Suffering fools and/or “playing the game” does not, however, come naturally to either of us.

He is crafting messages, responses and presentations. Some of these are for people and entities we admire and trust, and some that make us sigh and roll our eyes, but engage we must, and engage we will.

We discuss the week ahead. It is as full as any we have grown accustomed to lately. That means we will be working from the crack of dawn till hours after the sun retires for the evening.

I ask him for the hundredth time if he has sent off the raw footage for editing or to the partners that hosted us on a recent PR trip up and down the country. He asks me if I have finished my personal bio or written the copy for one of the several websites. The answer to both of these questions (nagging) is no, but the list of things we HAVE accomplished is as vast as an ocean stretching endlessly out around us both.

This is all completely normal stuff for married couples that work together, or even in the same industry as far as we are concerned.

We each act; as sounding board, champions, devil’s advocate, support, hindrance, help, annoyance. Yet, we are a team.

I get to live every day in the knowledge that I have a partner who cares about the same things that I do. He supports me in good times and in bad. He helps to make sure our kids, household and lives keep chugging along.

He is also working vehemently and tirelessly on projects that we both feel, will make the world a better place. This makes me weak in the knees and so proud of him that I worry my heart might beat right out of my chest some days.
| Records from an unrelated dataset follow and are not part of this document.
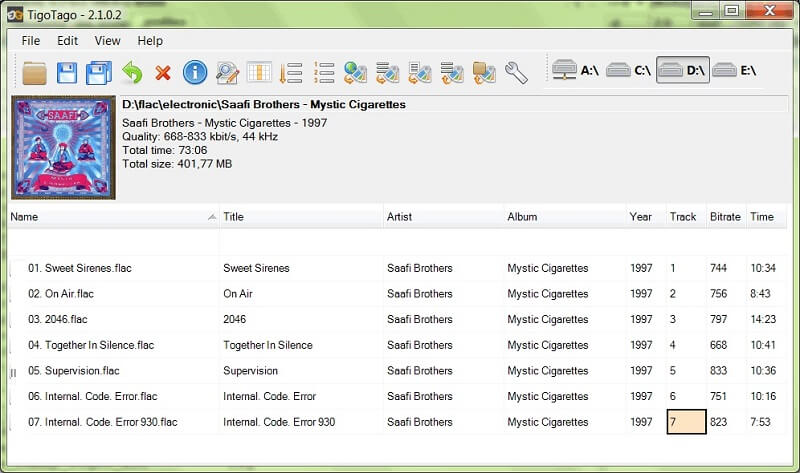The image size is (800, 473).
Task: Switch to the A:\ drive
Action: tap(576, 70)
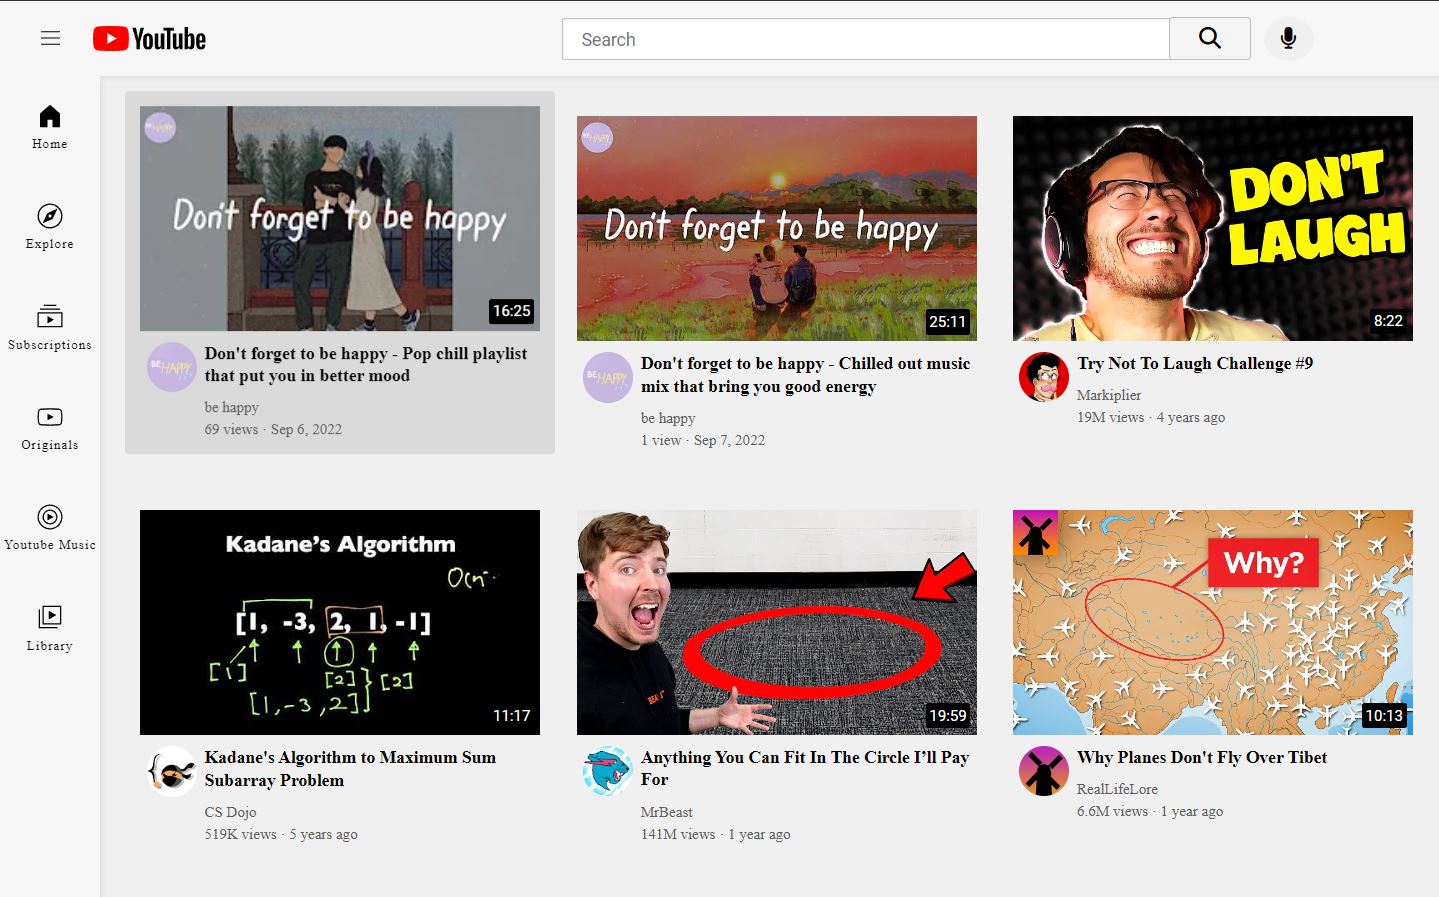Viewport: 1439px width, 897px height.
Task: Open the hamburger guide menu
Action: (50, 39)
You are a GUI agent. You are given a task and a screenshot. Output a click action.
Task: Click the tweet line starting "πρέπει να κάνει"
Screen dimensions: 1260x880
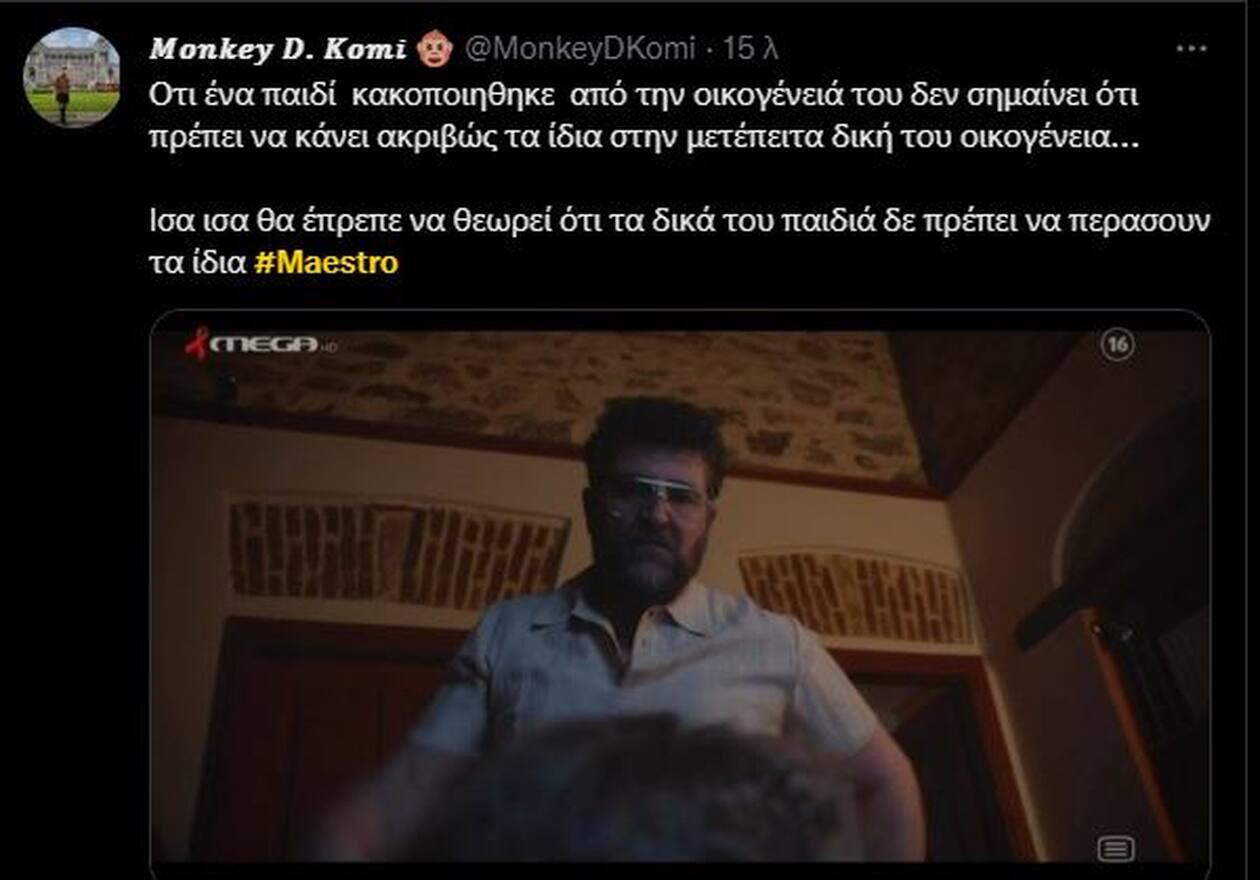[x=643, y=138]
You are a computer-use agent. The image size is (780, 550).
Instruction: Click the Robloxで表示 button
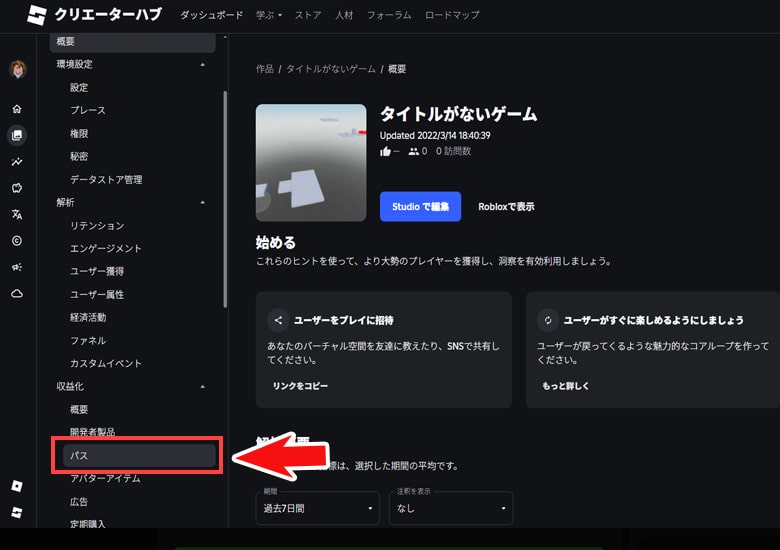pyautogui.click(x=506, y=207)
Sometimes we drive each other crazy with frustration or poor communication. Sometimes we get to the point we can’t even stand the sight of each other.
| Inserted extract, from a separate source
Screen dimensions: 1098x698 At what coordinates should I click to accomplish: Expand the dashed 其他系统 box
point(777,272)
Most of the time, however, I can’t imagine a life where we aren’t attacking the same problems, or working towards the same goals, albeit from completely different angles.

We were married in 2004.  Just like they were.  We met in geek circles as did they.  We have eerily similar original last names, as do they.

We have four exceptional and unique children with exceptional and unique needs (all children are exceptional and unique and need exceptionally unique things as far as I am aware, just as an aside). The Sandberg/Goldberg team were sensible enough to have two children who they both nurture and support in equal measure if reports are to be believed. We are blessed with a diverse and amazing group of friends who all have integrity, make us laugh, keep us honest, and do not tolerate douchebaggery. The outpouring of Love and respect I have read lead me to believe they choose to work and play with similarly good and engaging people.

Life makes sense when we are together. I am no longer completely sure where one of us begins and the other one finishes, as we both occupy so much of the each other. Two halves of a whole, but not so much with distinguishable borders, like a coin or the well-known yin and yan symbol. At this point in our lives, I’d say we are more like an alloy. Melded quite inextricably together with heat and pressure.

Enough metaphor.

The reason I am writing this blog is that I am undeniably shaken and heartbroken by the news of the kind, clever, gloriously geeky Dave Goldberg’s passing.

Sheryl Sandberg is firmly in my top twenty, of smart girls to look up to.

These two are, or I guess more accurately now, were, the ultimate Silicon Valley power couple.

Humble, kind, successful, powerful, respected… and torn from each other when he was only 47 years old.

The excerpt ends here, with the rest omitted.